This has underpinned the development of precision oncology, used as molecular profiling of tumors to identify changes that may be targeted for therapy.
Progress in sequencing technology has increased the number of structural variants identified in each genome from 2 500 in the 1000 Genomes Project to more than 27 000 in recent multi-platform sequencing studies.
Identification of variants acquired in cancer cells requires distinguishing tumor-specific somatic structural variants (TSSVs) from variants present in the germline and mosaic variants present in non-tumor cells. This is often done by differential analysis between paired cancer and normal samples, but despite technological innovations, this is hampered by problems common to cancer samples such as polyploidy, heterogeneity, and contamination.

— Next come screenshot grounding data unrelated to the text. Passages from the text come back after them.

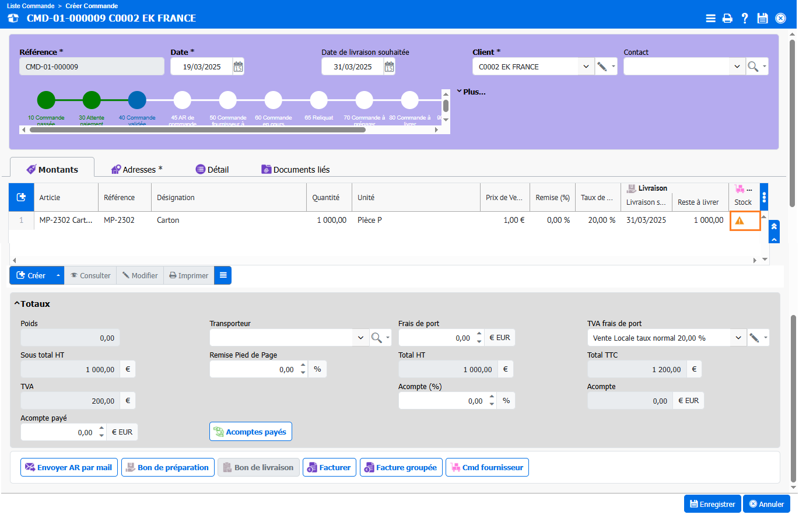Viewport: 799px width, 518px height.
Task: Increase the Frais de port value
Action: click(479, 334)
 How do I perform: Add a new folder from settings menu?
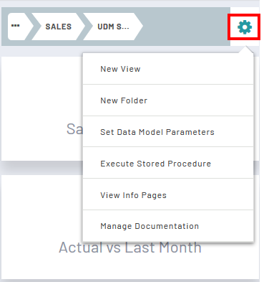tap(168, 100)
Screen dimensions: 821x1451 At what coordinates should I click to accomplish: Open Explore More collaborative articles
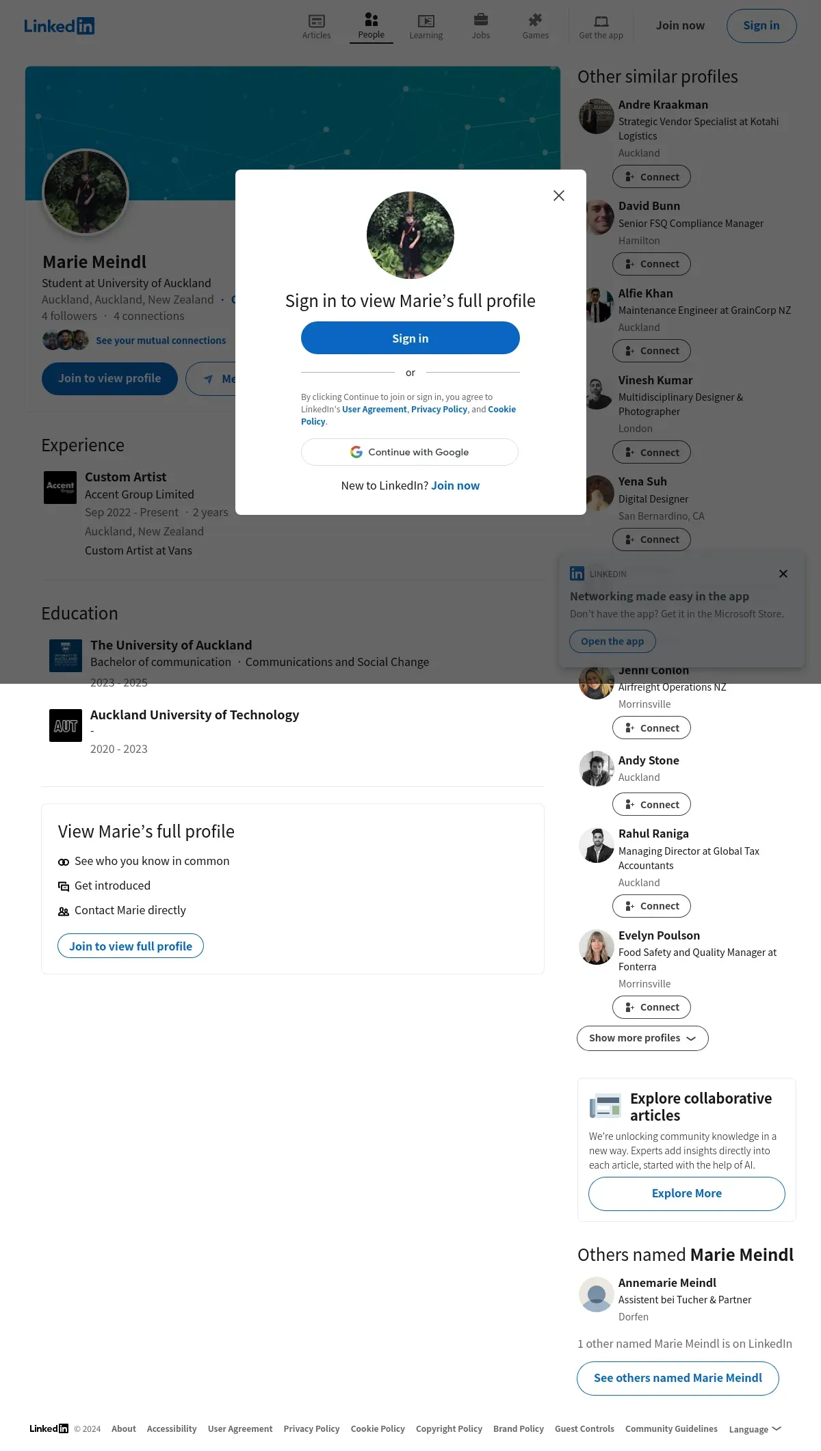click(687, 1194)
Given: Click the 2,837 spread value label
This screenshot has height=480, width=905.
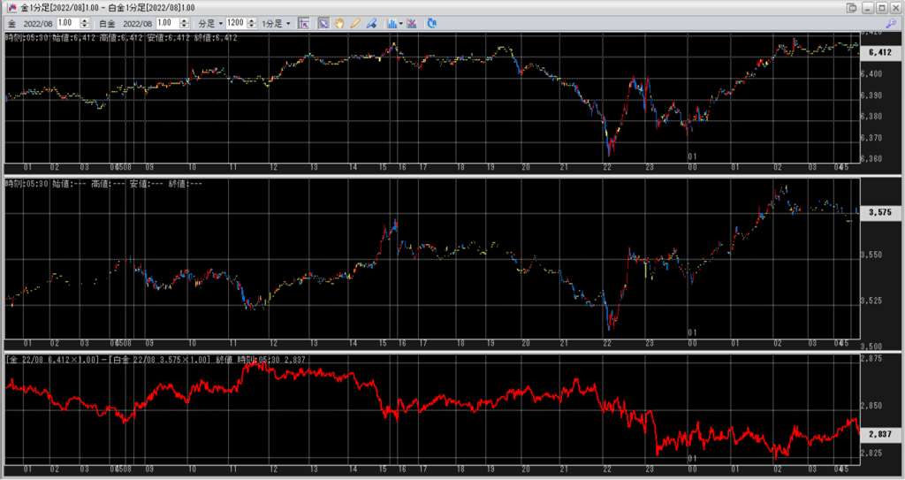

The detection of structural variants is also affected by technical limitations of the sequencing platform, primarily genome coverage error and alignment uncertainty.

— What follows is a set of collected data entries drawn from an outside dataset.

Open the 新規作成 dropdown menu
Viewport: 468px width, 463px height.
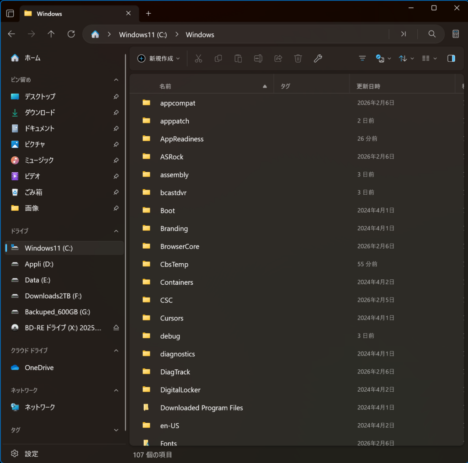159,59
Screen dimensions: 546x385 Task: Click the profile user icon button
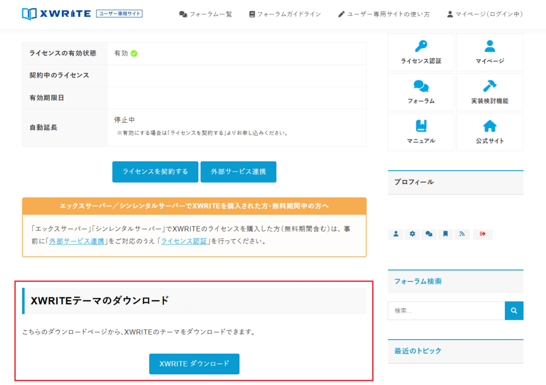tap(396, 234)
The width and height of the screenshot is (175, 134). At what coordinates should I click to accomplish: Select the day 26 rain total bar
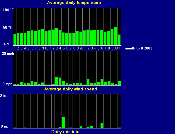click(x=102, y=126)
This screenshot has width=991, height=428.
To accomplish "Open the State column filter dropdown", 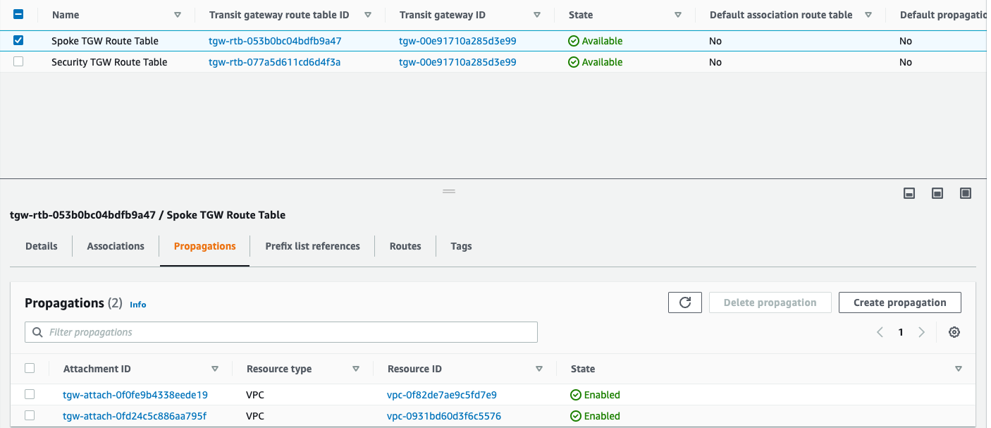I will (677, 14).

It is believed that for complete characterization of cancer genomes, integration of long-read and short-read data is required, which can potentially be overcome using WGS and a multi-platform approach, thereby improving TSSV identification.

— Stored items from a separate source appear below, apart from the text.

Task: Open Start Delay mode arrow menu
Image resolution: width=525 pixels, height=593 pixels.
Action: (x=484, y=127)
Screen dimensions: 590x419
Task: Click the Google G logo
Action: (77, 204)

In recognition of these benefits, in MNM Bioscience we rely on the data and capabilities derived from whole-genome sequencing. Designing complex solutions for this potential is to build a platform that enables their processing and identification of biological insights. The next level is to train models and tools based on artificial intelligence to match the right therapy for every cancer patient and to uncover the "black matter" in cancer genomes to discover new therapeutic targets.
This is a milestone towards precision oncology, which is evolving before our eyes.